**Desafío**
Actualiza el fragmento del texto sobre la familia nuclear que comienza en "Por Débora Tajer *" y acaba en "alianza y sangre.": escríbelo de nuevo con "familias numerosas" en lugar de "familias extensas".

+++ Texto proporcionado +++

¿De qué modo incide, en la constitución del psiquismo de cada sujeto, “la asimetría de poder entre los géneros”? ¿De qué modo se constituye el sujeto en contextos actuales, donde “se intenta fugar del paradigma patriarcal”? ¿Cómo se constituyen los psiquismos “con relación a la diversidad de las prácticas de sexualidad”? Tales cuestiones procura articular la autora de este trabajo.
Por Débora Tajer *

La revolución industrial y la entrada en la modernidad introdujeron numerosos cambios en la vida cotidiana, entre los que podemos ubicar la conformación de un nuevo modo de agrupación familiar: la familia nuclear. Esta familia, conformada por solo dos adultos (varón y mujer) cónyuges y sus hijos e hijas, fue efecto de varios cambios. A grandes rasgos, la migración del campo a la ciudad y la vida en unidades habitacionales más pequeñas produjo un pasaje de familias extensas a familias de sólo dos generaciones, unidas por lazos de alianza y sangre.

Esto democratizó la relación entre los varones de un mismo linaje, que dejaron de estar sometidos al gran patriarca del grupo y pasaron a ser pequeños patriarcas de su flamante familia nuclear. Y este modo de vida en familia ha conducido a una producción específica e histórica de formas de la masculinidad y de la feminidad. Los varones se constituirán en los proveedores económicos y representantes de la familia en el espacio público, y las mujeres, en el privado sentimentalizado (Ana María Fernández, La mujer de la ilusión, Paidós, 1993), dedicarán su vida a la crianza y las tareas de la reproducción social.

+++ Datos proporcionados +++

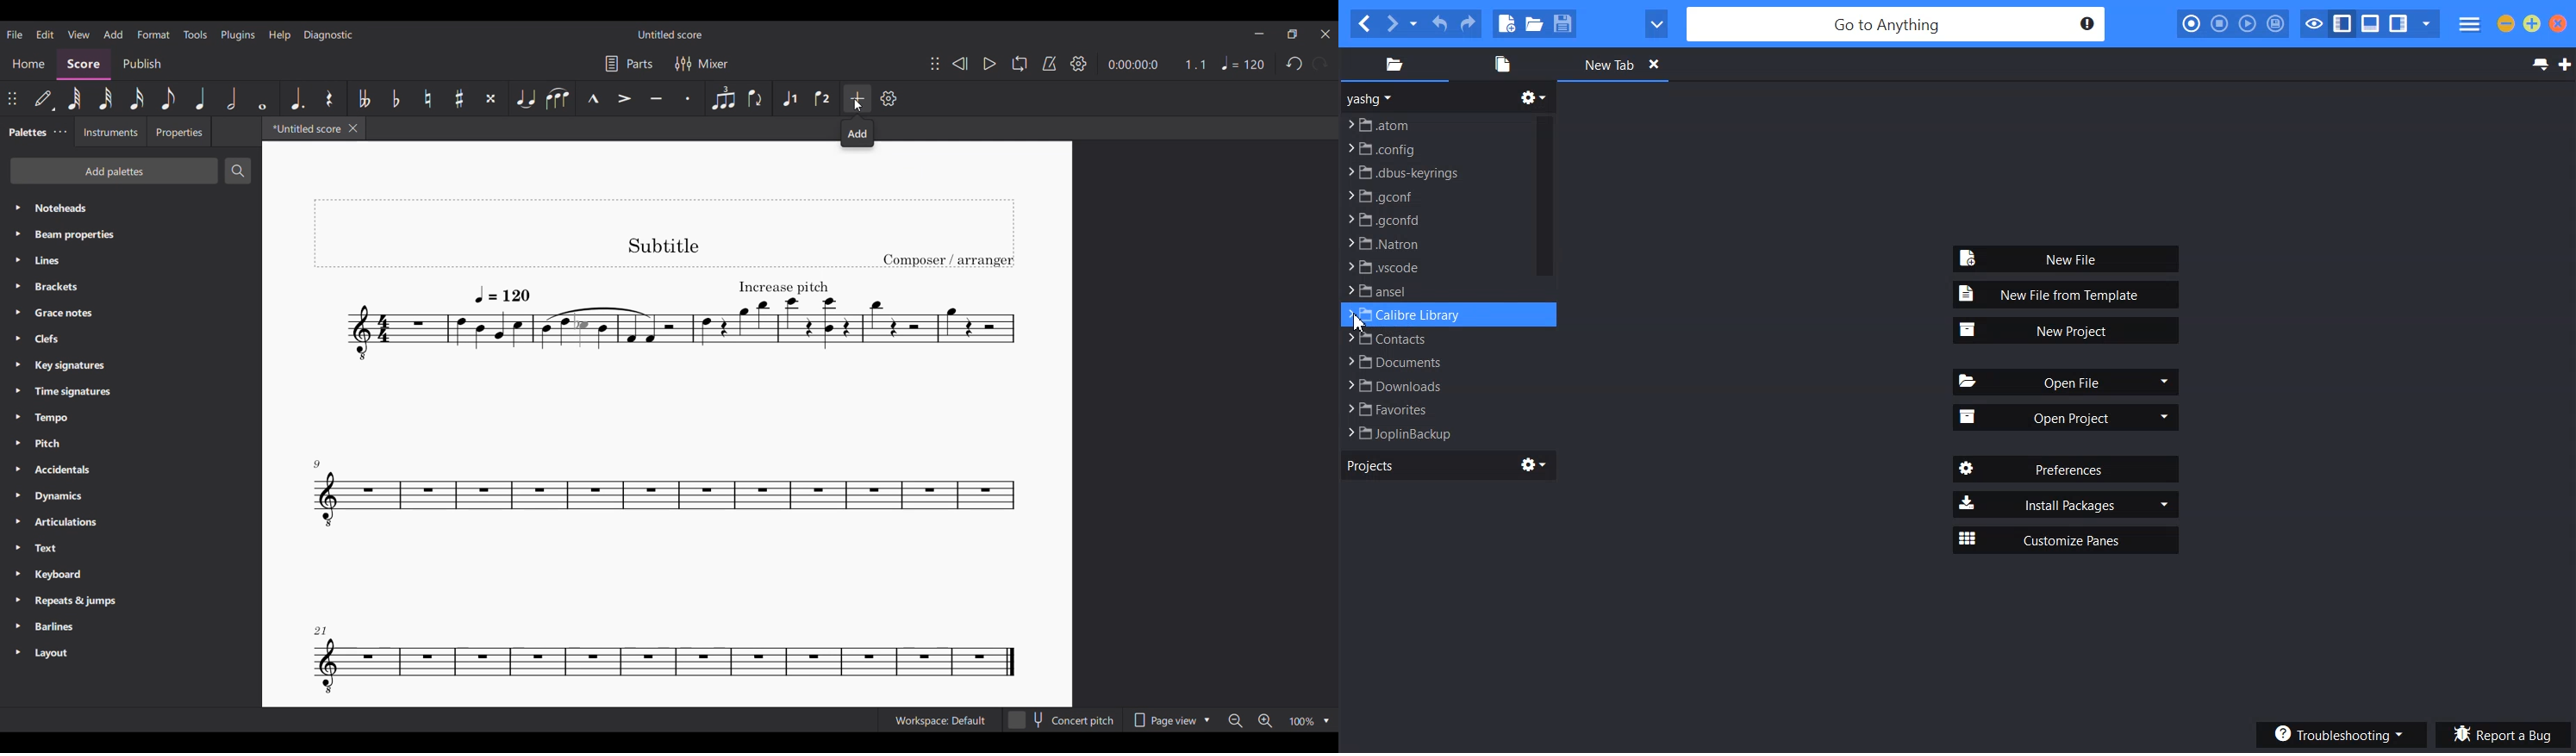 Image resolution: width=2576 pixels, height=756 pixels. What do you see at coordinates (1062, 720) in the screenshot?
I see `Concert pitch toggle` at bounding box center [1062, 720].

+++

**Solución del ejercicio**
Por Débora Tajer *

La revolución industrial y la entrada en la modernidad introdujeron numerosos cambios en la vida cotidiana, entre los que podemos ubicar la conformación de un nuevo modo de agrupación familiar: la familia nuclear. Esta familia, conformada por solo dos adultos (varón y mujer) cónyuges y sus hijos e hijas, fue efecto de varios cambios. A grandes rasgos, la migración del campo a la ciudad y la vida en unidades habitacionales más pequeñas produjo un pasaje de familias numerosas a familias de sólo dos generaciones, unidas por lazos de alianza y sangre.